Horses of the Tai Bedouin in Syria, WAHO conference tour 2004, photos Karin Weirich.

Also Lady Anne Blunt reports of this lack of stallions: “ In former times when the tribes were rich and prosperous, it cannot be doubted, but they kept a larger proportion of horses compared with mares than is now seen. At the present time there can hardly be more than one full-grown horse kept for stud purposes to every two hundred mares. Indeed, the proportion is probably far smaller, and this fact alone is sufficient to account for much of the barrenness and much of the infertility of the produce, complained of in the desert.” On the other hand, we do not find such observations of a lack of stallions with Löffler or within the Abbas Pasha Manuscript. But we hear of famous stallions that served the mares of different tribes, sometimes coming from far, or the stallion is sent to another tribe in order to be used as a breeding stallion. Maybe the many stallions bought by the many commissions from Europe to buy horses with the tribes caused such an exodus of good stallions that the tribes were in lack of them by the end of the 19th century.

 

Therefore we may conclude that in subpopulations of Arabians in the desert we find a high degree of inbreeding on the sire´s side. The mares were bred to one or very few stallions and as result, many half-sisters from one stallion made up the female population in the next generation. And those were probably bred to a son of their sire or a grandson. This is similar to the ibn amm principle in the marriage pattern of humans: the daughters of a house-lord were married to his brothers´s sons (ibn amm). Therefore, although genealogies on the dam´s side were used to make the “pedigree” of a horse, the greater inbreeding factor lay with the sires. A similar development happened in the modern pedigrees: the dominance of very few sire lines, in the focus Nazeer, the sire of the 20th century not only in Egypt but worldwide. Dr. Nagel relates in his last book that in his breeding program he decided at one point to keep the son of Ansata Halim Shah, Salaa El Din, and sell all the daughters of this all important stallion off and at the same time use all his female lines. By this he kept to the third badu breeding principle of enforcing the sire´s side. Very few selected stallions put their stamp on the breed although their names did not shine prominently in the genealogies of the horses, as those were based on matrineal lines.

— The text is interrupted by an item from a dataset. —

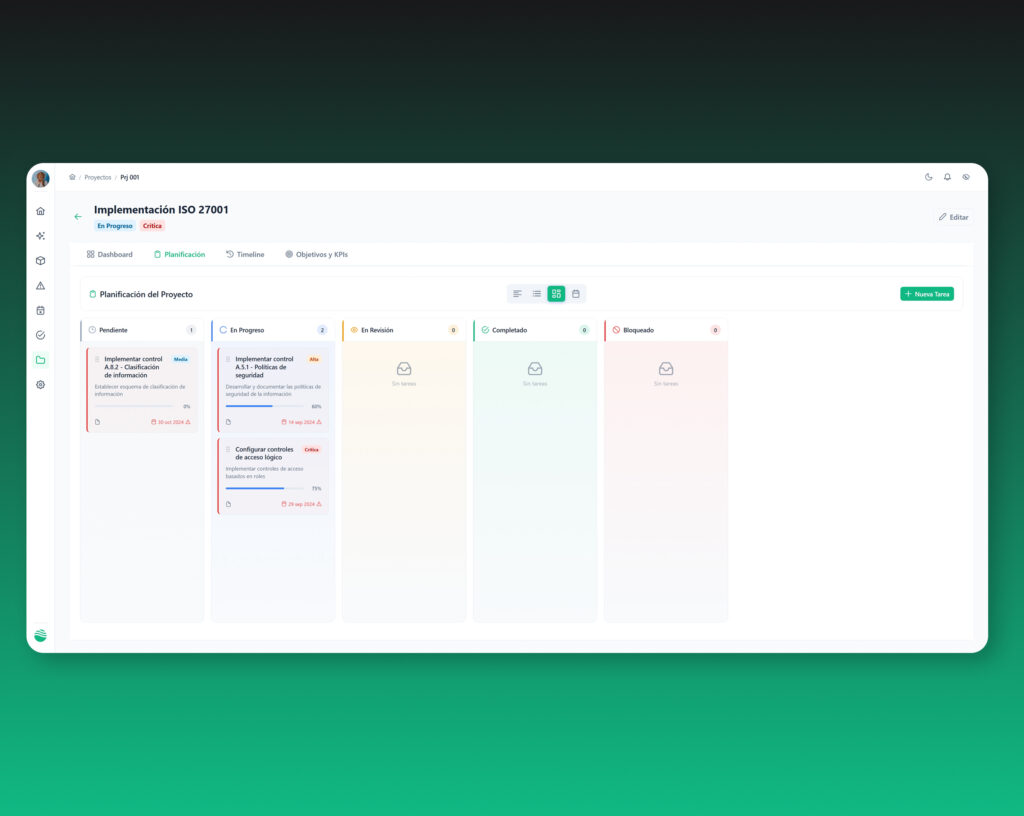Open the home icon in sidebar
The image size is (1024, 816).
click(40, 211)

Haleb, farewell in the desert before his exportation to America by Homer Davenport, and Nazeer (Mansour/Bint Samiha) at El Zahraa, Egypt, photo Ekkehard Frielinghaus.

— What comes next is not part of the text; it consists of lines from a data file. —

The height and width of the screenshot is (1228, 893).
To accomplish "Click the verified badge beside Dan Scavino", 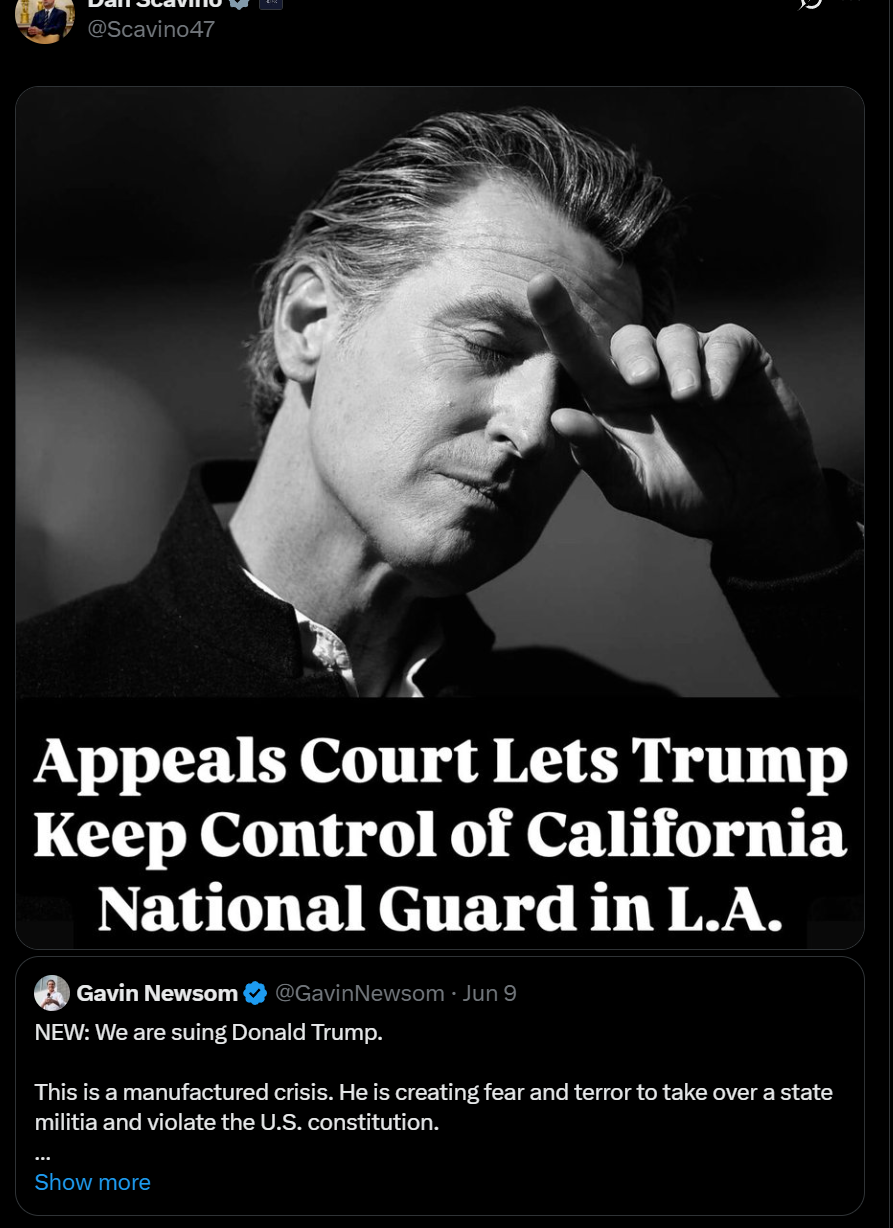I will pos(240,5).
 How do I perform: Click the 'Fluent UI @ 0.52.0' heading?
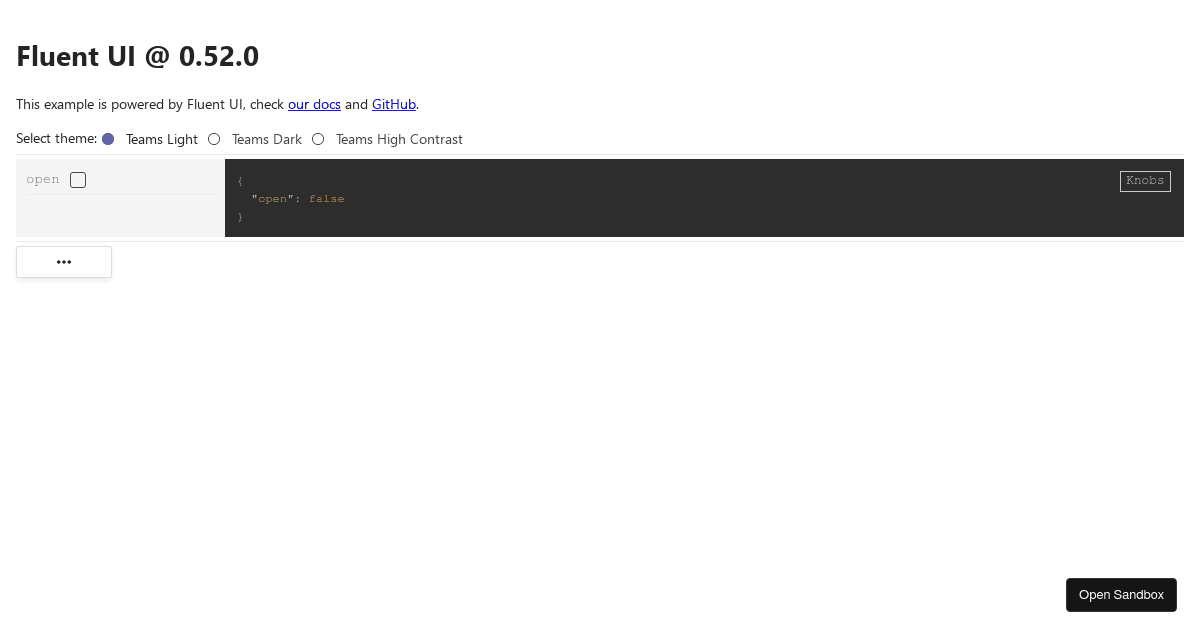(x=138, y=56)
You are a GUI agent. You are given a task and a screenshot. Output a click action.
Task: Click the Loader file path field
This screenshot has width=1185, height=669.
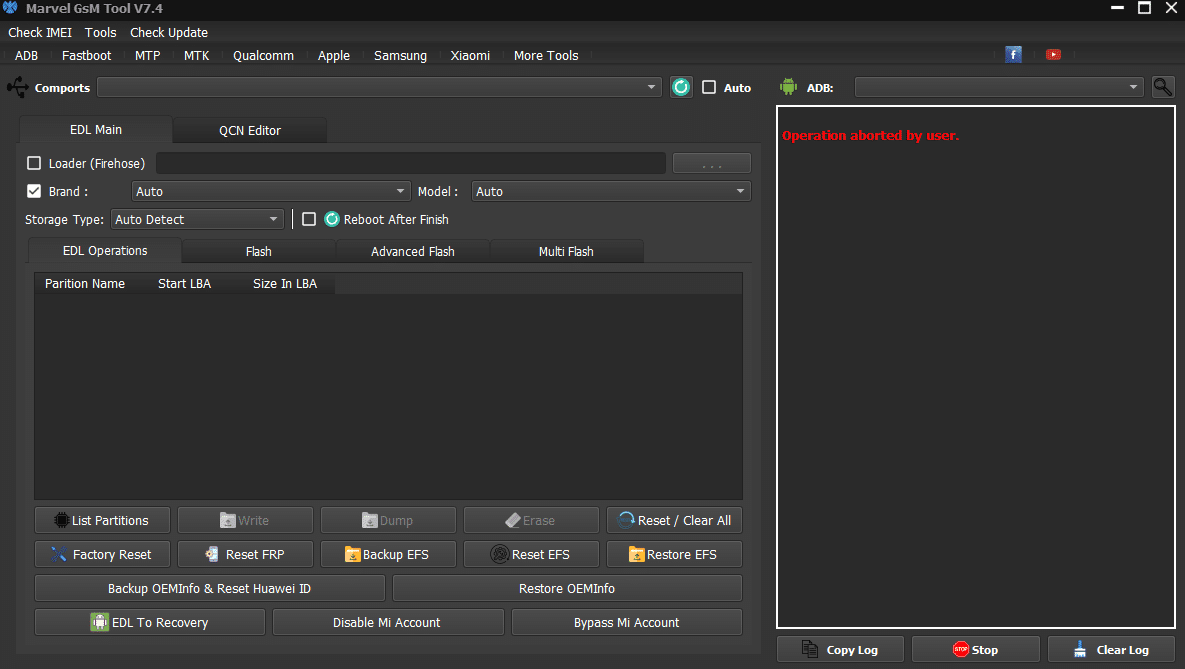click(x=410, y=163)
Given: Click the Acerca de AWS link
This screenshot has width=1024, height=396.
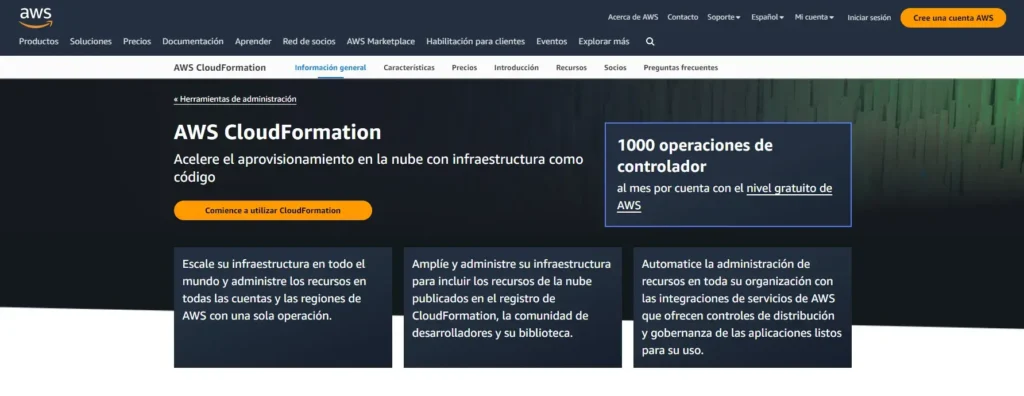Looking at the screenshot, I should 633,18.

Thus the second and third breeding principles counterbalanced each other. The all importance and dominance of female descend and strains that is in the minds of most authorities and breeders, and that was also in the minds of the Bedouins of old, must therefore be corrected. Influence of dominant sires should be regarded as one of the pathways that made the Arabian breed, and therefore should not be forgotten.

 

The next question to ask is how the Bedouins decided which stallion to keep and which to give away. Paraskevas has given an answer that could not be formulated better: “Selection at the time of the dawn of Islam (and also later, annotation by the author) was exclusively focused on survival, and in the prevailing circumstances, that necessarily had to be desert survival and battle survival. Any mistakes in selection were promptly exposed by the intense use of the horses, and their merciless exposure to battle. The times were unforgiving. “Conformation to the desert” was clearly no empty motto. It was a life and death issue, and the Bedouins of the desert clearly understood that beyond physical characteristics, nobility was essential to reliability, and it was the character, the courage and the heart of the horse that were the essential qualifying prerequisites, and not simple afterthoughts. …El Moutanabi famously said: If you have seen nothing but the beauty of their flesh, then their true beauty is hidden from you.”